- **INSTRUCTION A**
In the remand order, to which office is the appellant's USERRA claim sent for further adjudication?

[Begin GIVEN TEXT]

UNITED STATES OF AMERICA
MERIT SYSTEMS PROTECTION BOARD
LUIS R. MARQUEZ, DOCKET NUMBER
Appellant, SF-315H-16-0521-I-1
v.
DEPARTMENT OF LABOR, DATE: May 27, 2022
Agency.
THIS ORDER IS NONPRECEDENTIAL 1
Jim Dougherty, Esquire, Walnut Creek, California, for the appellant.
David M. Kahn, Esquire, San Francisco, California, for the agency.
BEFORE
Raymond A. Limon, Vice Chair
Tristan L. Leavitt, Member
REMAND ORDER
¶1 The appellant has filed a petition for review of the initial decision, which
dismissed the probationary termination appeal for lack of jurisdiction. For the
reasons discussed below, we GRANT the appellant’s petition for review and
REMAND his Uniformed Services Employment and Reemployment Rights Act of
1994 (USERRA) claim to the Western Regional Office for further adjudication in
accordance with this Order.
1
A nonprecedential order is one that the Board has determined does not add
significantly to the body of MSPB case law. Parties may cite nonprecedential orders,
but such orders have no precedential value; the Board and administrative judges are not
required to follow or distinguish them in any future decisions. In contrast, a
precedential decision issued as an Opinion and Order has been identified by the Board
as significantly contributing to the Board’s case law. See 5 C.F.R. § 1201.117(c).

[End GIVEN TEXT]
[Begin DATASET EXTRACT]

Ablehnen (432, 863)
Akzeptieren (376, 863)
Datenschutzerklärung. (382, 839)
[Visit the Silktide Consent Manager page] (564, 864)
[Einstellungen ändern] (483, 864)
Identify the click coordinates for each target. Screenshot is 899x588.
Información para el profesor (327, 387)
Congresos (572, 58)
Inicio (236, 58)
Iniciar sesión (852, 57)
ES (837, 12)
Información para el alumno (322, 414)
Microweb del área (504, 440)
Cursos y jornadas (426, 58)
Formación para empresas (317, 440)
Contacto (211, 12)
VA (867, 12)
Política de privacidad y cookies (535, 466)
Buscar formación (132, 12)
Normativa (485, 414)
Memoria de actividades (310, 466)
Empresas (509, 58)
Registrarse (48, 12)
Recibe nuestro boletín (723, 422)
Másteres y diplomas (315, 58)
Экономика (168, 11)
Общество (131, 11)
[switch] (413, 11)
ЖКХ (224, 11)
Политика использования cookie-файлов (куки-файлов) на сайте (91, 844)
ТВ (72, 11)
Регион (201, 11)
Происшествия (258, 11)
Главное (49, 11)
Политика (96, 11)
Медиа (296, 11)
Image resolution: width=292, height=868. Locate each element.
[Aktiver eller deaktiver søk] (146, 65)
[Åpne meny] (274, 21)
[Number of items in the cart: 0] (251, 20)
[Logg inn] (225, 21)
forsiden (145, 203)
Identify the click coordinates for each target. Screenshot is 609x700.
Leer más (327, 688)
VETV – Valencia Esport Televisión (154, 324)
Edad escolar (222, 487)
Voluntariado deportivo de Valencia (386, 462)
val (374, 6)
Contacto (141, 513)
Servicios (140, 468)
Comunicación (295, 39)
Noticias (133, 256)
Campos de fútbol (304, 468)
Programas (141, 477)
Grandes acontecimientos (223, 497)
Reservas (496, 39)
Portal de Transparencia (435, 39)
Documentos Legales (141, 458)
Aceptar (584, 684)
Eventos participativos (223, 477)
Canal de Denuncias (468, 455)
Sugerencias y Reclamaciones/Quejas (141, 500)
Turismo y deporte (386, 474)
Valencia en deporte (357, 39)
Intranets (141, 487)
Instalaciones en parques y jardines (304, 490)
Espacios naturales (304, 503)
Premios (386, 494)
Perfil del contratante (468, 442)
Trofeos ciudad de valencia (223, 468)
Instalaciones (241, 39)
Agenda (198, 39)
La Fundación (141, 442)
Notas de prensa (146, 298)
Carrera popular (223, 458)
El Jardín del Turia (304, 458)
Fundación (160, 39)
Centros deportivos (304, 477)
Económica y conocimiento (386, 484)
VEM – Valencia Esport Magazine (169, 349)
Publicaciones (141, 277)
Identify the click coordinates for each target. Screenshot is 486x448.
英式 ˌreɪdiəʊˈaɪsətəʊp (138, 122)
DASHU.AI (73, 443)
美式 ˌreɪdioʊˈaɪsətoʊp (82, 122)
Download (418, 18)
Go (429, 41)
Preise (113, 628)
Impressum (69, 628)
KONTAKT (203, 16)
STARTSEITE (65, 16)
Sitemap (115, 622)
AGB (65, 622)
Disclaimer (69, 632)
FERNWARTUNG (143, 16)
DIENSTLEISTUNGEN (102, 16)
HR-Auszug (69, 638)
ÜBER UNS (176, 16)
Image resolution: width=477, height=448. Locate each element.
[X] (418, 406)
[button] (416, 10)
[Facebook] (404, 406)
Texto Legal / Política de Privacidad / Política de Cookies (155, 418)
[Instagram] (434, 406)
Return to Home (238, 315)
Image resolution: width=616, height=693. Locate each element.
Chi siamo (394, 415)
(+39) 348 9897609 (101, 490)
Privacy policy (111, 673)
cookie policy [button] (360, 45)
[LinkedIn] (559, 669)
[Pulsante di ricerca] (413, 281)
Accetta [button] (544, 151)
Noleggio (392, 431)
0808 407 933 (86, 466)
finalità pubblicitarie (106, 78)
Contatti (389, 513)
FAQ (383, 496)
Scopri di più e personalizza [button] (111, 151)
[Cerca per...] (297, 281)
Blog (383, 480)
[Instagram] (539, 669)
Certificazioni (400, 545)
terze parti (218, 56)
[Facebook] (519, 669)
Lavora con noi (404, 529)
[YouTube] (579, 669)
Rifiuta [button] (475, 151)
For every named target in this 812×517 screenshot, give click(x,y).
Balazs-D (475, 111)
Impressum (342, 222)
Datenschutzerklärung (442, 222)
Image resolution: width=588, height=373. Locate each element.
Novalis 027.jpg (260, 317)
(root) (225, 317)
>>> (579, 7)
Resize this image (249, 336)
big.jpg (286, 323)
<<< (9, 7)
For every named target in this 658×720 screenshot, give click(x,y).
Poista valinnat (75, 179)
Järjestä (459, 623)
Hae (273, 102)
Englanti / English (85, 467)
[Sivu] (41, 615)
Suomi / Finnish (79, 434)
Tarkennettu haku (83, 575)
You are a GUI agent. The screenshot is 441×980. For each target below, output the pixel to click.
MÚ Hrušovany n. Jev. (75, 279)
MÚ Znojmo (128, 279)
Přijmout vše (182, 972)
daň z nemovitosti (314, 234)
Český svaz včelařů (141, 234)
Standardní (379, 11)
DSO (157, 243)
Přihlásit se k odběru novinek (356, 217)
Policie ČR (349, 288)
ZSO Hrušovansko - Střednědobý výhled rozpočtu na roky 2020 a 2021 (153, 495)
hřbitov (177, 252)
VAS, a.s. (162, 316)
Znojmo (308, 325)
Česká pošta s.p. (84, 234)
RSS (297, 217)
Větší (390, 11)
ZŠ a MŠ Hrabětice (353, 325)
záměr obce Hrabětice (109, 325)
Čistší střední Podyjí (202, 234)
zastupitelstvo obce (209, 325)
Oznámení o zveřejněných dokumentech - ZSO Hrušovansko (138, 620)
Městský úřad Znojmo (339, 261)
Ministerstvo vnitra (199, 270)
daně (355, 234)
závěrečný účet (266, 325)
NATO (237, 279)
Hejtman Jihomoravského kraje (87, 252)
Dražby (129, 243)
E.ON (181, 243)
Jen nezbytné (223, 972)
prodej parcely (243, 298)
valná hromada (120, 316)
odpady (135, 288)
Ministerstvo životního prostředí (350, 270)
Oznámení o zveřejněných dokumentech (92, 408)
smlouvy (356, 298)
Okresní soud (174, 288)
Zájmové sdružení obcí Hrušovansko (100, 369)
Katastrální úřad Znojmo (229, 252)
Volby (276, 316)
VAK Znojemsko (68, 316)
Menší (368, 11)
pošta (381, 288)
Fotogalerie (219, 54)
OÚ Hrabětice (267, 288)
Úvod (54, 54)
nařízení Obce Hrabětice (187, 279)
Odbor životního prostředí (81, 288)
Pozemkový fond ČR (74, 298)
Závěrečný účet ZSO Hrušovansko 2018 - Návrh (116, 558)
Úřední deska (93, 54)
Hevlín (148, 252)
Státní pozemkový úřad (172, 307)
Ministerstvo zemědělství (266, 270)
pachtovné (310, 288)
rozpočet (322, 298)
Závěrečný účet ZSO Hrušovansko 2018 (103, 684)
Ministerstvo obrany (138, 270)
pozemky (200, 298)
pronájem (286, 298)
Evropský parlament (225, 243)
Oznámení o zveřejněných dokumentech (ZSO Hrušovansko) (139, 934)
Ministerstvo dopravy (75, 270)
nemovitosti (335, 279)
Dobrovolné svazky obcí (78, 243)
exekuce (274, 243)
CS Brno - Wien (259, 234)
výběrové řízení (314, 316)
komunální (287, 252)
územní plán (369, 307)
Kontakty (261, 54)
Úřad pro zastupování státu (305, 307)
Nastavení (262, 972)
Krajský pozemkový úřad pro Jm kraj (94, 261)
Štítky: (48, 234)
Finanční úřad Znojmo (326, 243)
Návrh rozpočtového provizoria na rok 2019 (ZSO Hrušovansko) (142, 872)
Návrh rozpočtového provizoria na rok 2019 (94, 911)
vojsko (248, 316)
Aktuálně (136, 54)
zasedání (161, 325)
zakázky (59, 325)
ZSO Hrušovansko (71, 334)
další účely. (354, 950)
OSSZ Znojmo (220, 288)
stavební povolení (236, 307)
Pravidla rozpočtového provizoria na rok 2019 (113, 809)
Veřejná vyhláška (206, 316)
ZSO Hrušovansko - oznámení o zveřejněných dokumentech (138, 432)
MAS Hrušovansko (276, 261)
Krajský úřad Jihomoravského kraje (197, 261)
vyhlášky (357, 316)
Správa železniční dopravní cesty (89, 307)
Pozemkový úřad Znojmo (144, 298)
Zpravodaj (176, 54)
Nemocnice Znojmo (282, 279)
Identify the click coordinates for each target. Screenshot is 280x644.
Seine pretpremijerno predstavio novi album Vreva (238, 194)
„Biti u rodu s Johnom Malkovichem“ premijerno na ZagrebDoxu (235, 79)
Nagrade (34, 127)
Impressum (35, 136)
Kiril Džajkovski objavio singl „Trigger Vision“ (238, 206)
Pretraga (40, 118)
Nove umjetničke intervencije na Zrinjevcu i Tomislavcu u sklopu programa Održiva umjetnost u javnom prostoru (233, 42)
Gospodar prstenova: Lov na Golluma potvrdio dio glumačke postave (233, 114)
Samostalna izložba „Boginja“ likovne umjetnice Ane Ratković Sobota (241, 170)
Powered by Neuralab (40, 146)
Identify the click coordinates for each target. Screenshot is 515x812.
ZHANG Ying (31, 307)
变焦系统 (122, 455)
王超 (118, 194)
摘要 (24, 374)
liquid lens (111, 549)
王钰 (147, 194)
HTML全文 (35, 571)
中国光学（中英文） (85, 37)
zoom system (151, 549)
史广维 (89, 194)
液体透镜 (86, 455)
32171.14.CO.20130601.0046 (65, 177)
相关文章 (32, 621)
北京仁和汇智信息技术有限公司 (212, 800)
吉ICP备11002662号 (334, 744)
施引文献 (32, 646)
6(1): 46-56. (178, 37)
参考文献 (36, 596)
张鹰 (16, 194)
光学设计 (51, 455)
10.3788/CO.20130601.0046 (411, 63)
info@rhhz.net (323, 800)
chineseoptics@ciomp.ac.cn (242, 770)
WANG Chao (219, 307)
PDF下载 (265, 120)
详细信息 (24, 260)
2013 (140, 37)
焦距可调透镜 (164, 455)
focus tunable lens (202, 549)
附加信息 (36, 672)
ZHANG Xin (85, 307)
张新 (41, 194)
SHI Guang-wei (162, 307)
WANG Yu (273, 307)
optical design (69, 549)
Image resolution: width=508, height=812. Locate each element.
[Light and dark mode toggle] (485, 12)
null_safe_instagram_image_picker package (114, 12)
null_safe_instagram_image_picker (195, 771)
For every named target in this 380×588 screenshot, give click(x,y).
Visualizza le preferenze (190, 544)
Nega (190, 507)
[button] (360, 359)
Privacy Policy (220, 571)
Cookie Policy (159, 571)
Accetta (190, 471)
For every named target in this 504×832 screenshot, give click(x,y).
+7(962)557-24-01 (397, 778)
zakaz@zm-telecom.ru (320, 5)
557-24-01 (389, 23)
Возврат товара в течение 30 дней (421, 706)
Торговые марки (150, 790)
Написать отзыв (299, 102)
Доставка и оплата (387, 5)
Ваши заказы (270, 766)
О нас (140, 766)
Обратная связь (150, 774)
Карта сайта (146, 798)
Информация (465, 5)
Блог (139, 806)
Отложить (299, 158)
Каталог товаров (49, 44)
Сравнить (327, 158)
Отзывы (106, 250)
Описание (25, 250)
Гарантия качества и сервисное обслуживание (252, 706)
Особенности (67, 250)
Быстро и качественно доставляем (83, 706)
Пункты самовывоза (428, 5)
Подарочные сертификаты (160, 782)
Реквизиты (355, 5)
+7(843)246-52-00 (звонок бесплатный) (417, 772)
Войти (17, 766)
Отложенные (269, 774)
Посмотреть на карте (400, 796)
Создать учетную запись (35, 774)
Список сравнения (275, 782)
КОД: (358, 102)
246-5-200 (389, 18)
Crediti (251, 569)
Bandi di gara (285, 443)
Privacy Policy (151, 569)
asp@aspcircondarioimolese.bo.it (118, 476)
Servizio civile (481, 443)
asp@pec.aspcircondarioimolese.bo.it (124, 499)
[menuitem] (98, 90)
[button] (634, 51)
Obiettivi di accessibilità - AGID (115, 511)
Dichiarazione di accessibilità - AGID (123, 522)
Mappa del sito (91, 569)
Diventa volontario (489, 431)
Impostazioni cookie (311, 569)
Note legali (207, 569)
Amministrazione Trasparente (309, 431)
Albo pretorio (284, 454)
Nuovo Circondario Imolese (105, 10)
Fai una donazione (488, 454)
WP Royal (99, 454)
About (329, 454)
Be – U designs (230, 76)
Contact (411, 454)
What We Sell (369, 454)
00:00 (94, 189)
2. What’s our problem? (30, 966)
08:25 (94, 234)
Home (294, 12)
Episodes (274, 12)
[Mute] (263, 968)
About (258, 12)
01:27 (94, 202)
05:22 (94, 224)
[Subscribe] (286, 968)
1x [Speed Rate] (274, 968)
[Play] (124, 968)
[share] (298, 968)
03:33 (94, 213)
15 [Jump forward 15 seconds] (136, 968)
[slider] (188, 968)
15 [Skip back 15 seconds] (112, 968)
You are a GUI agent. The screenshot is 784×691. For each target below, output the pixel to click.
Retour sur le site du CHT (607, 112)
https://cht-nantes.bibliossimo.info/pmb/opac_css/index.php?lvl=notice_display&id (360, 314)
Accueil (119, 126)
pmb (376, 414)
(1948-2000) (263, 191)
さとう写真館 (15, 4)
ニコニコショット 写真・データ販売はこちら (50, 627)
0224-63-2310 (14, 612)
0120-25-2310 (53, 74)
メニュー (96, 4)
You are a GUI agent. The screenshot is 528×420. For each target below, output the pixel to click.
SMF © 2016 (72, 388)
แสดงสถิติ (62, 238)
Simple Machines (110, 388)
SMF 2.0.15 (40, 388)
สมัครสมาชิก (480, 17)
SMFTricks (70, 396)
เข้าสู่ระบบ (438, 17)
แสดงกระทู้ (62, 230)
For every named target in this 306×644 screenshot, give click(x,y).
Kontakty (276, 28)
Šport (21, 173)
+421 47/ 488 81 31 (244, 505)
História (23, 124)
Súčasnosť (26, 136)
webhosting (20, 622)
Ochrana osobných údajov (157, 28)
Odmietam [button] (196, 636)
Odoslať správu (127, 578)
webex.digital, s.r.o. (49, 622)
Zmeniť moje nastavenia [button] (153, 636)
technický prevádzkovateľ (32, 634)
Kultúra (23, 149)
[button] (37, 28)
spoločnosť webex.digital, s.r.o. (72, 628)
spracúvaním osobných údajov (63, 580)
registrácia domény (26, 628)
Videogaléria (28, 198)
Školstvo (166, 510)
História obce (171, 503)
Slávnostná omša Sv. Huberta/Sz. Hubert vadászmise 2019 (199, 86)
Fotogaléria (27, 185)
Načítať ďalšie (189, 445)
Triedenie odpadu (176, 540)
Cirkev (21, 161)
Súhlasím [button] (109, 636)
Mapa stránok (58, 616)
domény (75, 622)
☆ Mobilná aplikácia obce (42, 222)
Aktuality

[End DATASET EXTRACT]

- **INSTRUCTION B**
Express the listing as a numbered list, from the line with "Ministerstvo vnitra (199, 270)" up to and including the line with "pronájem (286, 298)", skipping any blank lines.

- **EXERCISE RESPONSE A**
The Western Regional Office.

- **EXERCISE RESPONSE B**
1. Ministerstvo vnitra (199, 270)
2. daně (355, 234)
3. závěrečný účet (266, 325)
4. NATO (237, 279)
5. Hejtman Jihomoravského kraje (87, 252)
6. Dražby (129, 243)
7. E.ON (181, 243)
8. Jen nezbytné (223, 972)
9. prodej parcely (243, 298)
10. valná hromada (120, 316)
11. odpady (135, 288)
12. Ministerstvo životního prostředí (350, 270)
13. Oznámení o zveřejněných dokumentech (92, 408)
14. smlouvy (356, 298)
15. Okresní soud (174, 288)
16. Zájmové sdružení obcí Hrušovansko (100, 369)
17. Katastrální úřad Znojmo (229, 252)
18. Volby (276, 316)
19. VAK Znojemsko (68, 316)
20. Menší (368, 11)
21. pošta (381, 288)
22. Fotogalerie (219, 54)
23. OÚ Hrabětice (267, 288)
24. Úvod (54, 54)
25. nařízení Obce Hrabětice (187, 279)
26. Odbor životního prostředí (81, 288)
27. Pozemkový fond ČR (74, 298)
28. Závěrečný účet ZSO Hrušovansko 2018 - Návrh (116, 558)
29. Úřední deska (93, 54)
30. Hevlín (148, 252)
31. Státní pozemkový úřad (172, 307)
32. Ministerstvo zemědělství (266, 270)
33. pachtovné (310, 288)
34. rozpočet (322, 298)
35. Závěrečný účet ZSO Hrušovansko 2018 (103, 684)
36. Ministerstvo obrany (138, 270)
37. pozemky (200, 298)
38. pronájem (286, 298)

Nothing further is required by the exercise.